Infotech Scoop


Invisible Small Changes

Last modified on 2023-12-21


The Small Changes

In the world of software development, small but constant improvement (some call it refactor) is necessary to keep the software working. There is often a continious improvement team or SRE or Production support that works to continually improve the product. Some of these change may be a result of bugs, new changes in ecosystem, security patches or simply changes in user preferences. Often these changes are so small that they are not immediately visible or acknowledged by users and executives who fund the projects.

This is in stark contrast to large projects, which is immediately noticed by users. However the large projects also carry bigger risks. For the effort spent, the users may not like the overall experience.

Invisible Small Changes

For example, let us talk about a page load optimization that improved the initial load by 50ms. This change may not be a head turner as you can't extrapolate new business or user retention as a result of improved page load. The exception to the rule applies, only if the original page load times were horrendous.

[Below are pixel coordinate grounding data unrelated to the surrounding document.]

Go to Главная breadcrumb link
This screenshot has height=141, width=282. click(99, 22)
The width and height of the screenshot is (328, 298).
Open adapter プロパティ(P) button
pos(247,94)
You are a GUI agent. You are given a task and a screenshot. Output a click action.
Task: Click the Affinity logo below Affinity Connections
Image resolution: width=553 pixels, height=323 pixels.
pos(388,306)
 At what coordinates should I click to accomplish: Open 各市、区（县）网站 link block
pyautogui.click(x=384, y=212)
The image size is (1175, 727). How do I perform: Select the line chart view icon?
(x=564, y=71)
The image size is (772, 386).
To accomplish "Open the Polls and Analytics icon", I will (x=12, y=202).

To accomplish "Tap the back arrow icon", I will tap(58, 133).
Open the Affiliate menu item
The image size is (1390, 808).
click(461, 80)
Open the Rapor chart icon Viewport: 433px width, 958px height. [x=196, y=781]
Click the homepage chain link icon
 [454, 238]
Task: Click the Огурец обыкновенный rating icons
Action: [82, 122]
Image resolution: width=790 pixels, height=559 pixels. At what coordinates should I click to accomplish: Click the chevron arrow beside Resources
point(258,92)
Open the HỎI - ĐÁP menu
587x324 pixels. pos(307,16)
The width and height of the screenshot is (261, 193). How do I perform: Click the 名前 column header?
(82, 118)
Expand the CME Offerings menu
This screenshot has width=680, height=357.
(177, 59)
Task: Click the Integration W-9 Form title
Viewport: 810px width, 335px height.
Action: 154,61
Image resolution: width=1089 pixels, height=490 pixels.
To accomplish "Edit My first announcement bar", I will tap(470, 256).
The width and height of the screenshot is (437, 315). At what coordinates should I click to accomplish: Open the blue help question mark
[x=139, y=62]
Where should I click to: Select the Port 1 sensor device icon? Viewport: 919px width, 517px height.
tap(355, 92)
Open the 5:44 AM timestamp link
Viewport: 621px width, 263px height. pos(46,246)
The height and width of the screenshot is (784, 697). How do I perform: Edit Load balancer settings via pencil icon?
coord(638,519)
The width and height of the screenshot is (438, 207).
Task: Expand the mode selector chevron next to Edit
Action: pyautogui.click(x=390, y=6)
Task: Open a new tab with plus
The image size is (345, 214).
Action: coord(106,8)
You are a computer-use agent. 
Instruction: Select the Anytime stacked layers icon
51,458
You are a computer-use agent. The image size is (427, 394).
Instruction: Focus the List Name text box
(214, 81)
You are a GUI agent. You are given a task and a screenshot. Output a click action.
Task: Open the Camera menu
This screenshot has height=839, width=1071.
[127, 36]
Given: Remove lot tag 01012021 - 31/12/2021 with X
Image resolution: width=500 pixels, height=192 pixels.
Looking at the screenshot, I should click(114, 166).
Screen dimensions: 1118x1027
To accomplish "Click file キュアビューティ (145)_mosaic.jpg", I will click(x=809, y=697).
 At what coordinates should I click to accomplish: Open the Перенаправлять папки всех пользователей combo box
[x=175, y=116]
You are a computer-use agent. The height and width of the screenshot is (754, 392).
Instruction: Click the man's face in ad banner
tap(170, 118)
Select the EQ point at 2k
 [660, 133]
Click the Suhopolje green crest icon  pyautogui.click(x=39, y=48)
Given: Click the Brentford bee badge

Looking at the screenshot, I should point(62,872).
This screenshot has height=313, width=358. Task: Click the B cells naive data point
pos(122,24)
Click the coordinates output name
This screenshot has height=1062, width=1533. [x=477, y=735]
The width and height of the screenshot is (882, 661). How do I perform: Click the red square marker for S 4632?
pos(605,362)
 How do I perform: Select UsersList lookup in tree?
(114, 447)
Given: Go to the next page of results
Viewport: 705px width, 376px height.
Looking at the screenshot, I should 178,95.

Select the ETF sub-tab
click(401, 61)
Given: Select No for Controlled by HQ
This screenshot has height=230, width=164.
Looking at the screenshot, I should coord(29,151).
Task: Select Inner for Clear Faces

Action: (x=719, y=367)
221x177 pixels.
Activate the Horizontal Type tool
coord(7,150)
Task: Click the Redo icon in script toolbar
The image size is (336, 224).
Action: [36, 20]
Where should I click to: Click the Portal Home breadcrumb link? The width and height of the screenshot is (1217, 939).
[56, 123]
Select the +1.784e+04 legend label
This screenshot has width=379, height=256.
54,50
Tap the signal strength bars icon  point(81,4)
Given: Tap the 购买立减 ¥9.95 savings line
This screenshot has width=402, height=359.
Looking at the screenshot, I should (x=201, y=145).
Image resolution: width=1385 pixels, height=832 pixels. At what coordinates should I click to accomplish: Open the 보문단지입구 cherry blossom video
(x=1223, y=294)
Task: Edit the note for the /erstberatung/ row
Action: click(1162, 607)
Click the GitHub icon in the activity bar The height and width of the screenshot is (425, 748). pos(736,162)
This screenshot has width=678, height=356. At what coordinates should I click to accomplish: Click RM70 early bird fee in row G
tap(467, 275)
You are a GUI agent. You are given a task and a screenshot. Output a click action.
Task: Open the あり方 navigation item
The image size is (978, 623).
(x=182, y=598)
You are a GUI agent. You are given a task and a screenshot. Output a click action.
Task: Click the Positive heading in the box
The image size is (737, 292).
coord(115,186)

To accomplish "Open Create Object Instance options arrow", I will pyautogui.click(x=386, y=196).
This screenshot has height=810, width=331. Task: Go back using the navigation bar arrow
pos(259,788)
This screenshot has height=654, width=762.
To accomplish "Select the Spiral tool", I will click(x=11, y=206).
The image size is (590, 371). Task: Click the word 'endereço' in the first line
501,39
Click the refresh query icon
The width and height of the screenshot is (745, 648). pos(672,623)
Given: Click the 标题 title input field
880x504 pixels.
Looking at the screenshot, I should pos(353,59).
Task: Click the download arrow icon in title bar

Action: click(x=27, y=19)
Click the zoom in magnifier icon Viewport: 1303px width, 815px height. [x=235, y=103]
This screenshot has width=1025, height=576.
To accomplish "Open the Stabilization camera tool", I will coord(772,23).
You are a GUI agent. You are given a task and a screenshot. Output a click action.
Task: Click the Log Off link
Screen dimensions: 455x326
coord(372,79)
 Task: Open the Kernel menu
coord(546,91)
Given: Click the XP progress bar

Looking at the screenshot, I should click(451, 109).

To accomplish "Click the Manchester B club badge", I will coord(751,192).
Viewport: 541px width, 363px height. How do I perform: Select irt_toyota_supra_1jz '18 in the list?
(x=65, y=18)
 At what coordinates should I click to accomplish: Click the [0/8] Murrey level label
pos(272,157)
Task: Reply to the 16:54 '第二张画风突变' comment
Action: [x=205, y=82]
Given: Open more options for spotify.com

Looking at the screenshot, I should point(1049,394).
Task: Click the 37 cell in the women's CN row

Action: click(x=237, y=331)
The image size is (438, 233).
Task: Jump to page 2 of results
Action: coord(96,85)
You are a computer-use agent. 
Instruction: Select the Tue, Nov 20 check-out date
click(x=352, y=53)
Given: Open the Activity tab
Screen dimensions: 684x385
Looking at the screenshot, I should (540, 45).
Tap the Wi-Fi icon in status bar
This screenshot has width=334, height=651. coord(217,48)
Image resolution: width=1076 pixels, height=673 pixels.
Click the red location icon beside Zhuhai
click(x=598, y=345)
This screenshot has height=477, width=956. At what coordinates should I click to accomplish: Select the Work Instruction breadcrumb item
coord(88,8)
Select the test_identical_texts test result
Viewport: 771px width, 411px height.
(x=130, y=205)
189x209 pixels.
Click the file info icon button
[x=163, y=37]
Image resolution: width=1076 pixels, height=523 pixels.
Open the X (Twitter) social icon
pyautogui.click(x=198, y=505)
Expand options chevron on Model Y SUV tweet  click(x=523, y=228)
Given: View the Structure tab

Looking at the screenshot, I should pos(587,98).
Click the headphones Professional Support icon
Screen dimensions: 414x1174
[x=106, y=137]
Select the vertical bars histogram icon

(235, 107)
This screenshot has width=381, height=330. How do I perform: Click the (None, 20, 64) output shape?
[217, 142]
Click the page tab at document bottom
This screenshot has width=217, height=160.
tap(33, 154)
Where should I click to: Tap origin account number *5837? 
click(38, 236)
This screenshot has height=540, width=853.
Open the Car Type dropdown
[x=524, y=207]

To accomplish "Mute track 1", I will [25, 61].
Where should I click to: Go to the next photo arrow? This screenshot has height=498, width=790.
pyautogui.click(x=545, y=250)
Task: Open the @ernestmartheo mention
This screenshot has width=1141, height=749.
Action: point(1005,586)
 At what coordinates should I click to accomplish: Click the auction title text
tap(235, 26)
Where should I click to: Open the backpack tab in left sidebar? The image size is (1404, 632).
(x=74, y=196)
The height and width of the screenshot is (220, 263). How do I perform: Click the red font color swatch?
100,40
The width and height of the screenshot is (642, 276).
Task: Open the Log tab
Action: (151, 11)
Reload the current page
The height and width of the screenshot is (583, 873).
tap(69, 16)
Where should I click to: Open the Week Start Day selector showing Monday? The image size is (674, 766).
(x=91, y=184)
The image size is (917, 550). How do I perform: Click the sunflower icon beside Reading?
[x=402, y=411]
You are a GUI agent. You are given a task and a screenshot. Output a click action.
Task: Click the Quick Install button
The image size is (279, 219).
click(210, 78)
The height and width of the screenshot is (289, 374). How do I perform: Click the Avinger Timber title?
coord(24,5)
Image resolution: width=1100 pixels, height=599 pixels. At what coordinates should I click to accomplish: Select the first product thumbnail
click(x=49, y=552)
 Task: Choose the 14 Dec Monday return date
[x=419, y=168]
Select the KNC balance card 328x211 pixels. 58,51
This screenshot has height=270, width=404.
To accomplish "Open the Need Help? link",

The human brian can perceive big changes quickly compared to continious not directly visible improvement. If your website is something users use every day, they may not notice these continious improvement at all. Executives can't explain the results of the effort spent on this change as this change alone may not make or break user the user experience.

Are they still needed?

While we can't pinpoint success or failure to an individual change; the continious refactor is a core tenant of a well built software. Small but invisible changes are part of continious refactoring. Needless to say, a well built software is easy to maintain, upgrade and add new features.

With respect to the customer experience, while an indiviaul change may go unnoticed - users will notice the overall quality, snapiness of the product over a period of time. They may not be able to tell why they like this software better than competitors, but they may be able to tell something is different about this software and everything seems to work well.

When you add in the big changes once in a while, it's easier on the IT team to add changes on a well maintained product. Plus the users will benefit from the new expereince better when the baseline works flawlessly.